(Quoted passage):
******************************
Tuesday, March 11, 2008

Diet Therapy

Lifestyle modifications such as increasing physical activity and decreasing calorie intake are recommended instead of "dieting." Crash diets should definitely be avoided. The best approach to changing your diet is to talk to your doctor to find out what is best for you. Your doctor can provide you with dietary guidelines or refer you to a dietician for further help. Dietary guidelines will differ for each person depending on height, weight, concurrent health conditions, and desired amount of weight loss. A diet must be established that will allow for weight loss and be easy to comply with. Maintenance of your program is the key to keeping the pounds off.

Exercising is important to any good weight loss program. An aerobic exercise program reduces weight regardless of any changes you make in your diet. Adding 45 minutes of aerobic exercise a day is the equivalent of losing 400-800 Calories depending on your intensity. Minimally, that would result in losing one pound per week. Even if you can only exercise three times per week, that would still help you lose almost 2 pounds per month or 20 pounds over a year! Remember that this is without any changes in your diet. Dropping 500 Calories a day from your diet (the equivalent of one large French fries) will double your results.

Weight training and calisthenics also help you to reduce weight not by direct loss but by decreasing fatty tissue and increasing lean body mass. This will increase your metabolism and burn more calories while at rest.

Obese patients should start slowly with low-intensity walking or swimming and advance intensity as tolerated. If you have cardiovascular disease or other conditions that may make exercise very difficult, talk to your physician before you begin.
******************************
(What this task involves): Write out the diet therapy text above word for word, from "Lifestyle modifications such" up to and including "the pounds off.".

(The data):
******************************
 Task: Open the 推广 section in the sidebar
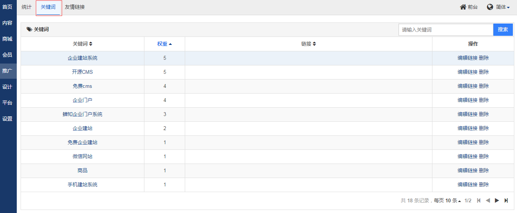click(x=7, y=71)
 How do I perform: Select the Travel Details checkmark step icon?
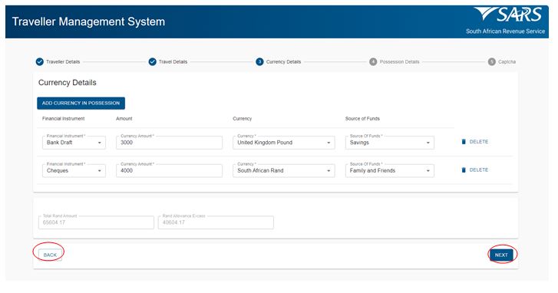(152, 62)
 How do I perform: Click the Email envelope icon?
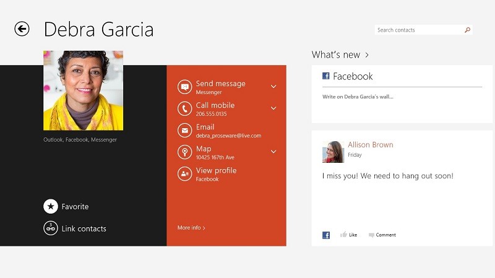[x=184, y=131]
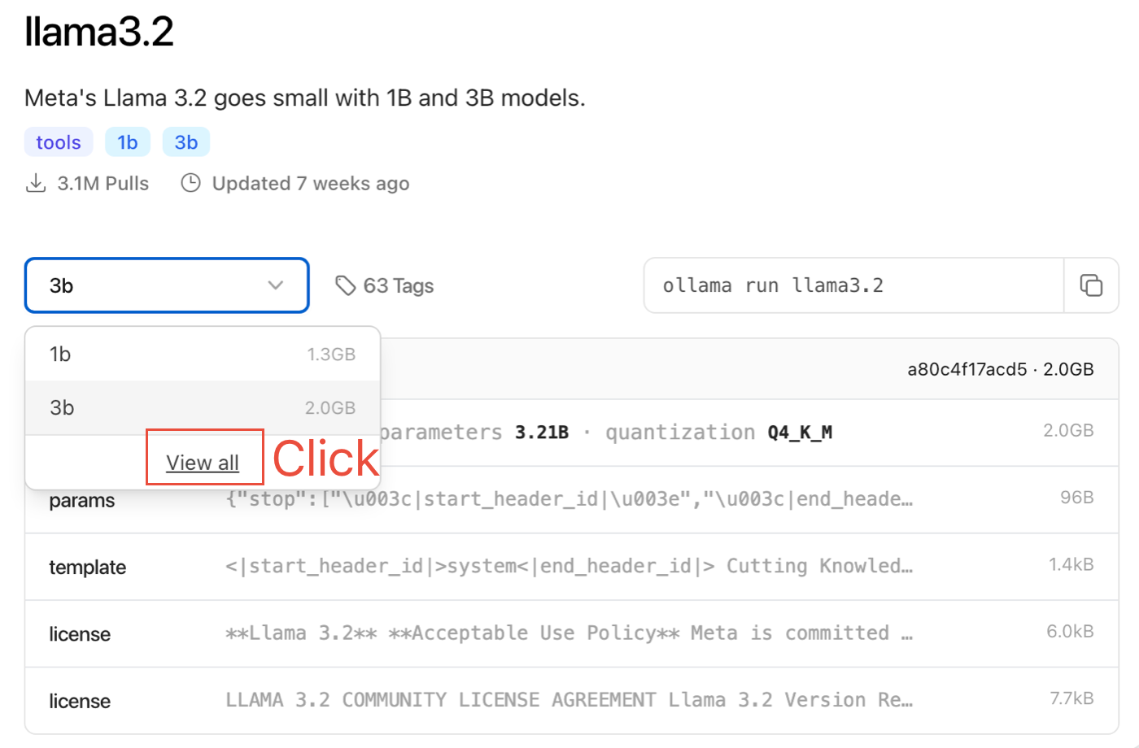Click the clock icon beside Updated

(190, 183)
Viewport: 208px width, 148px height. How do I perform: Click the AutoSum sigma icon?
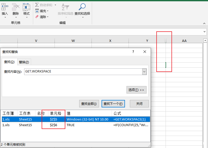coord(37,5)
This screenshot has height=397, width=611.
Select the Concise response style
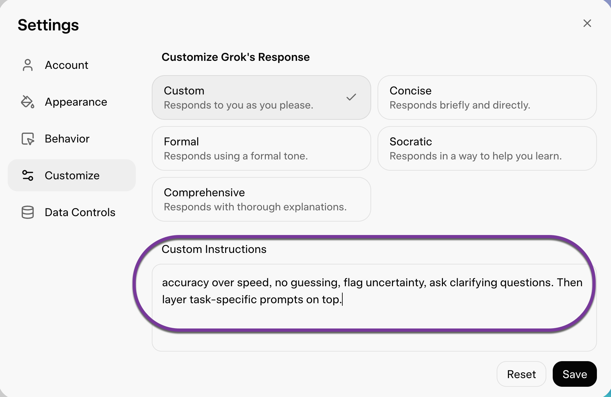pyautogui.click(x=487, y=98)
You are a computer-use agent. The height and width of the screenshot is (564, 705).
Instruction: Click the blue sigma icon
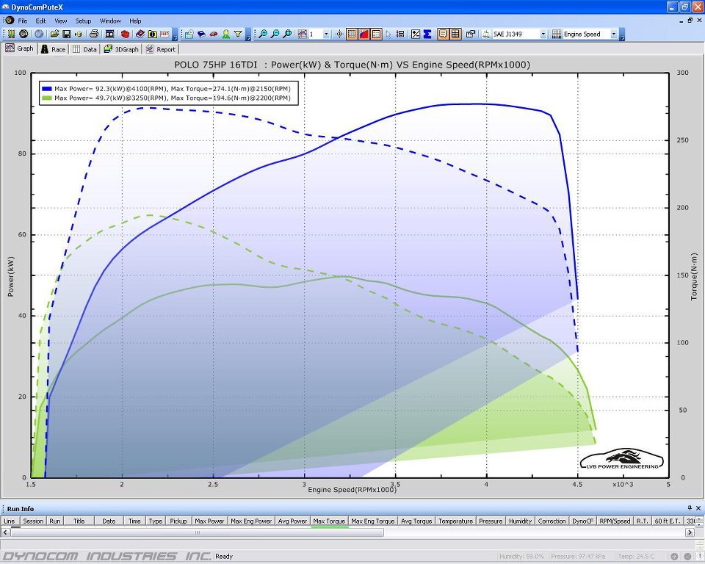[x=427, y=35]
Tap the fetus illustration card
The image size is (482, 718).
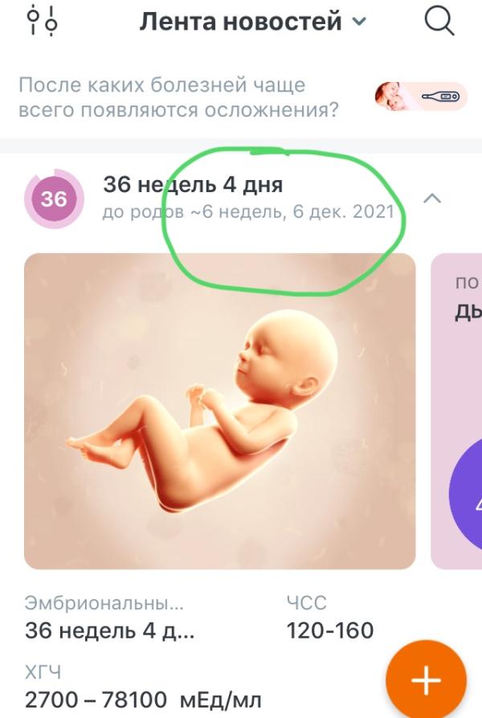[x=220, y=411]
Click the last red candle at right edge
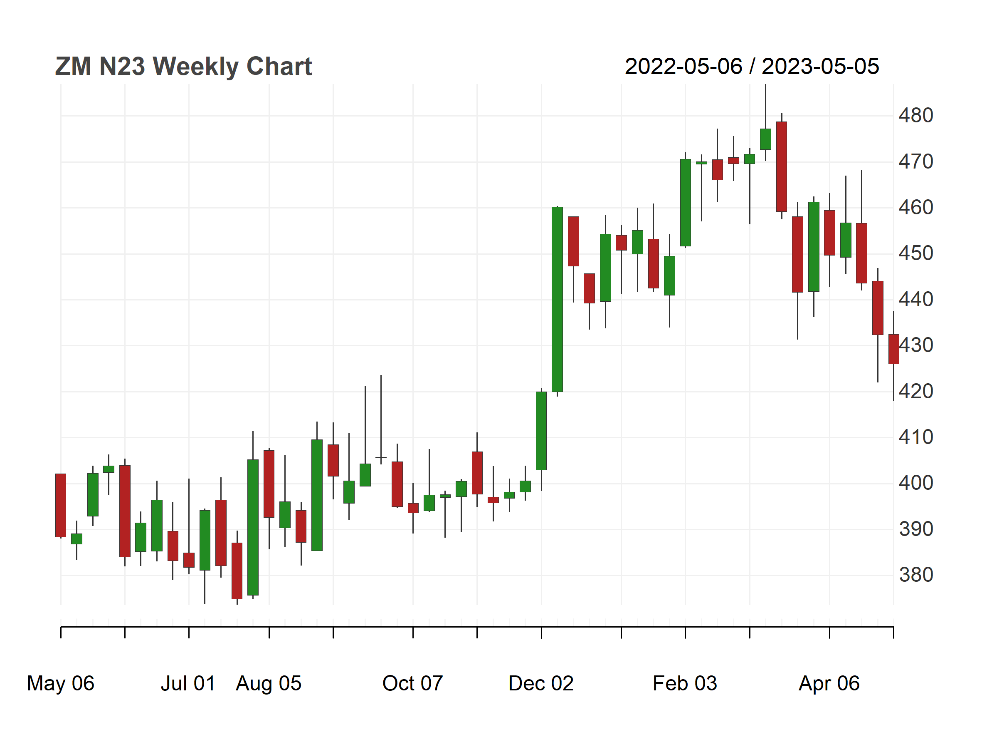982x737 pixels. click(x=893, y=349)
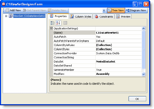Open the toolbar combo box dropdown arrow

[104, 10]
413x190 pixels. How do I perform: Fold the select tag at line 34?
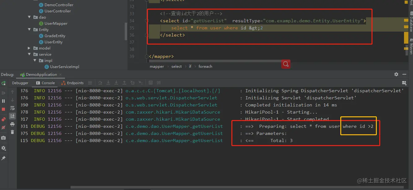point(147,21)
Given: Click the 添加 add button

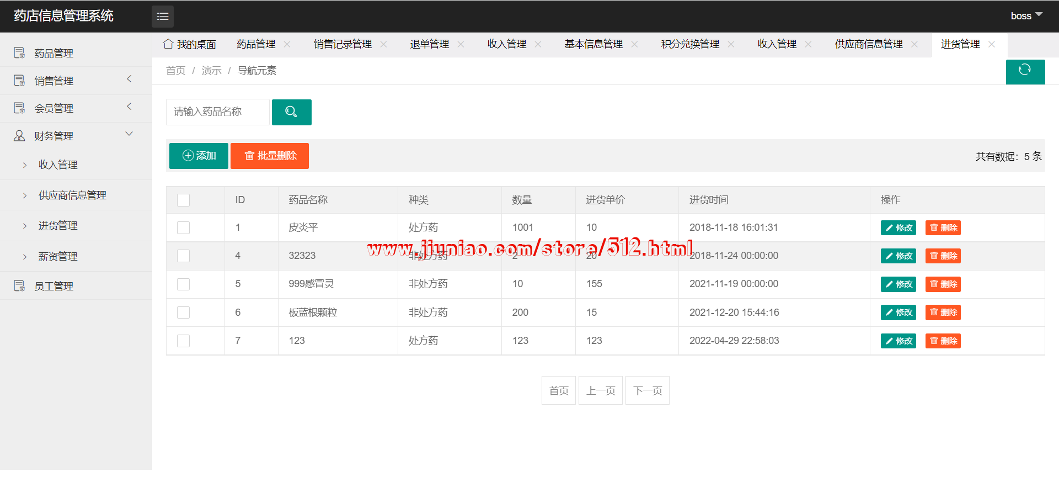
******************************
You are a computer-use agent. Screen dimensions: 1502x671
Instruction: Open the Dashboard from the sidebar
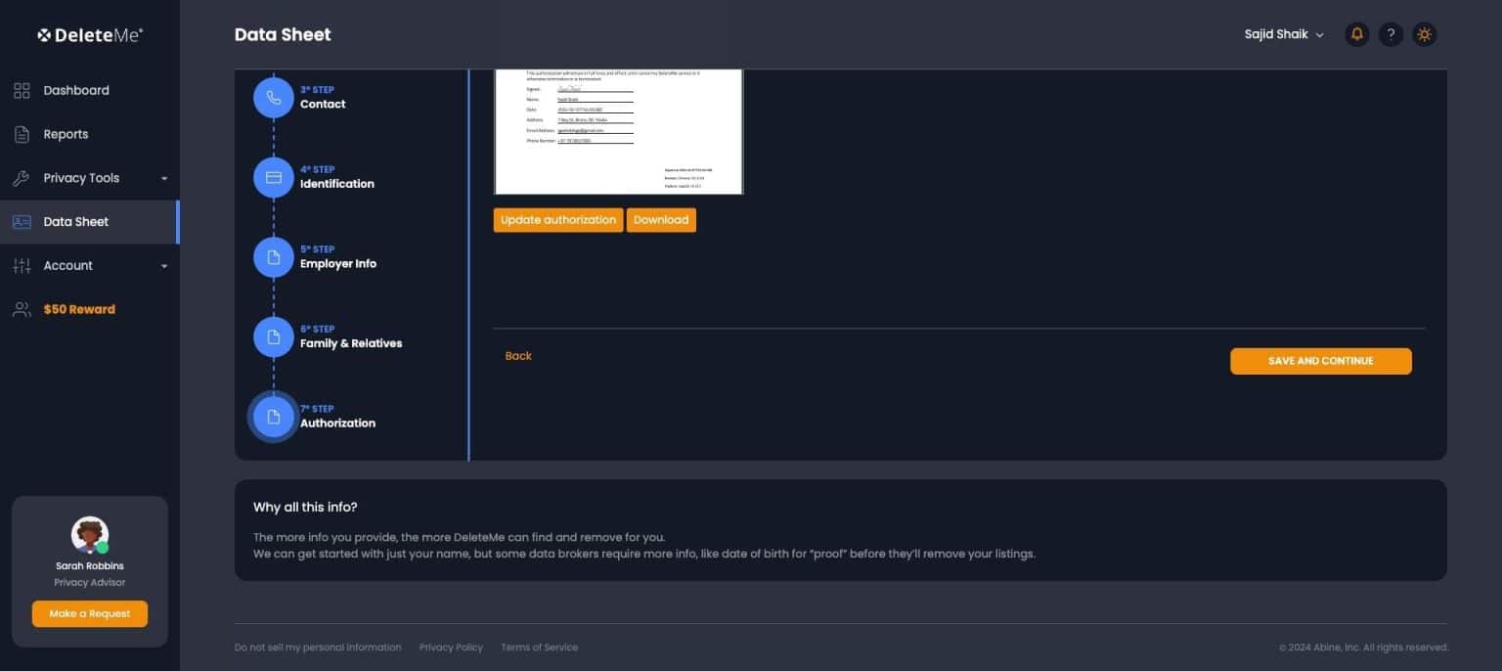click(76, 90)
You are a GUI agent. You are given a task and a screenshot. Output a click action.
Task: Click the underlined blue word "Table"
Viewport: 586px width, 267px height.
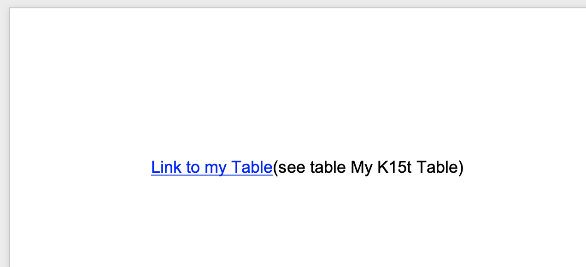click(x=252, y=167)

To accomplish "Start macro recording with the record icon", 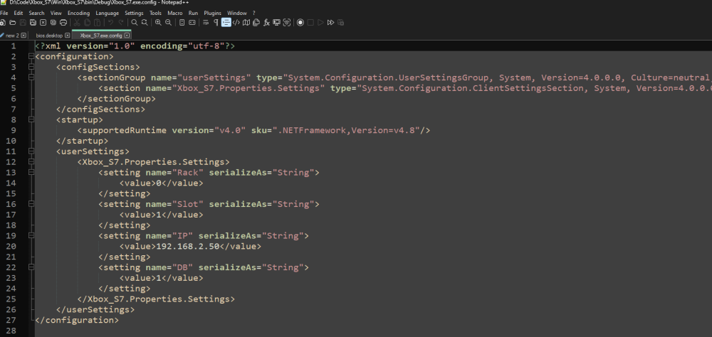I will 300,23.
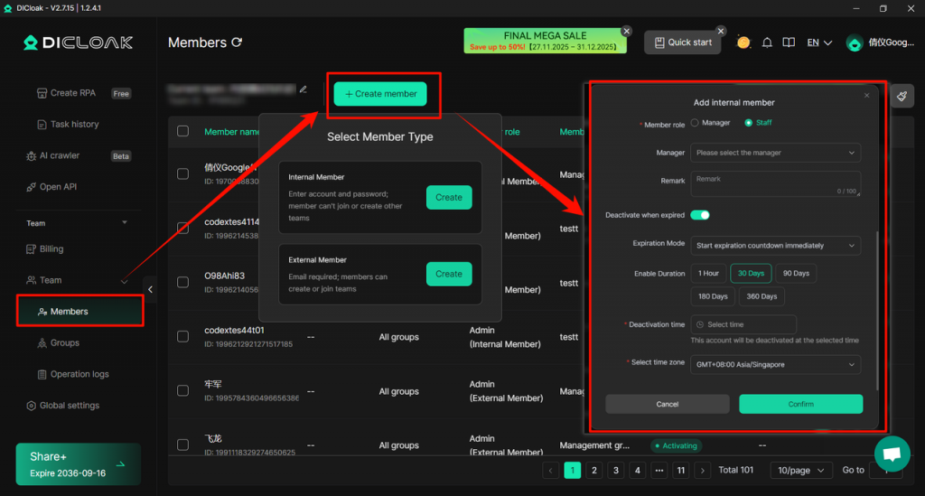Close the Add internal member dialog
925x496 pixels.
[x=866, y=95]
******************************
(Exercise output):
Lifestyle modifications such as increasing physical activity and decreasing calorie intake are recommended instead of "dieting." Crash diets should definitely be avoided. The best approach to changing your diet is to talk to your doctor to find out what is best for you. Your doctor can provide you with dietary guidelines or refer you to a dietician for further help. Dietary guidelines will differ for each person depending on height, weight, concurrent health conditions, and desired amount of weight loss. A diet must be established that will allow for weight loss and be easy to comply with. Maintenance of your program is the key to keeping the pounds off.